OK, one more graph -- let's just plot our top slot players each year by # of visits and theo per visit

In [19]:

```
# push the index columns back to just regular columns
dfx = df_slot_year.reset_index()
# calculate avg_theo
dfx['avg_theo'] = dfx['theo_sum'] / dfx['days']
# a little trick to get the top X percent within each year, sorted by theo_sum
dfx_top = dfx.groupby('year', group_keys=False).apply(lambda x: x.nlargest(int(len(x) * 0.01), 'theo_sum')).drop(columns=['HashedPlayerKey'])
print(dfx_top.shape)
# show the first few rows
dfx_top.head(15)
```

Out[19]:

build the graph -- slightly different syntax than previous graphs

In [20]:

```
# first, we do some calculations that will be used for additional dimensions in the graph
pointsize = abs(dfx_top['actual_sum'] / 2500) # must use abs() because we can't have negative-sized points
pointcolor = np.where(dfx_top['actual_sum'] > 0, '#E24A33', '#0F8935') # we will use an alternate color for winning players (negative actual_win)
sns.set_context("talk") #style adjustment
# build the graph, the first line sets it up and second line maps various series to data elements
g3 = sns.FacetGrid(data=dfx_top, col='year', sharey=True, col_wrap=2, size=6)
g3 = g3.map(plt.scatter, 'days', 'avg_theo', s=pointsize, color=pointcolor)
# use a log scale for the y-axis
g3.axes[0].set_yscale('log')
g3.axes[0].set_yticks([100, 200, 500, 1000, 2000, 4000, 8000])
g3.axes[0].get_yaxis().set_major_formatter(tkr.ScalarFormatter())
# add a legend, in this situation we must create 'patches' to show in legend
loc_patch = mpl.patches.Patch(color='none', label='dot location: theo')
size_patch = mpl.patches.Patch(color='none', label='dot size: actual')
red_patch = mpl.patches.Patch(color='#E24A33', label='actual_win > 0')
green_patch = mpl.patches.Patch(color='#0F8935', label='actual_win < 0')
g3.axes[3].legend(loc='lower right', handles=[loc_patch, size_patch, red_patch, green_patch])
```

Out[20]:

Explanation of graph above: every dot represents one player among the casino's top 1% generators of slot theo (8077 dots total over the 4 years).
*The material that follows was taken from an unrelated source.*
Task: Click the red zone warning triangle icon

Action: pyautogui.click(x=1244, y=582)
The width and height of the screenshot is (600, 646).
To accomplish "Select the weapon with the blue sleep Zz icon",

- The 4 plots represent the 4 years 2015-18 (analysis was done in June 2018).
- On each plot, every player's dot is placed according to # of visits during the year (x-axis) and average daily theo (y-axis).
- Note that the y-axis is logarithmic, so small vertical changes are actually quite large in dollars.

- The size of the dot is that player's total
*actual*win/loss for the year. - Because we can't have negative-sized dots, players who were net winners for the year are represented by green dots
- The curve naturally formed by the dots represent the minimum play needed to be among the top 1%: either very frequent visitation or very high average theo per day.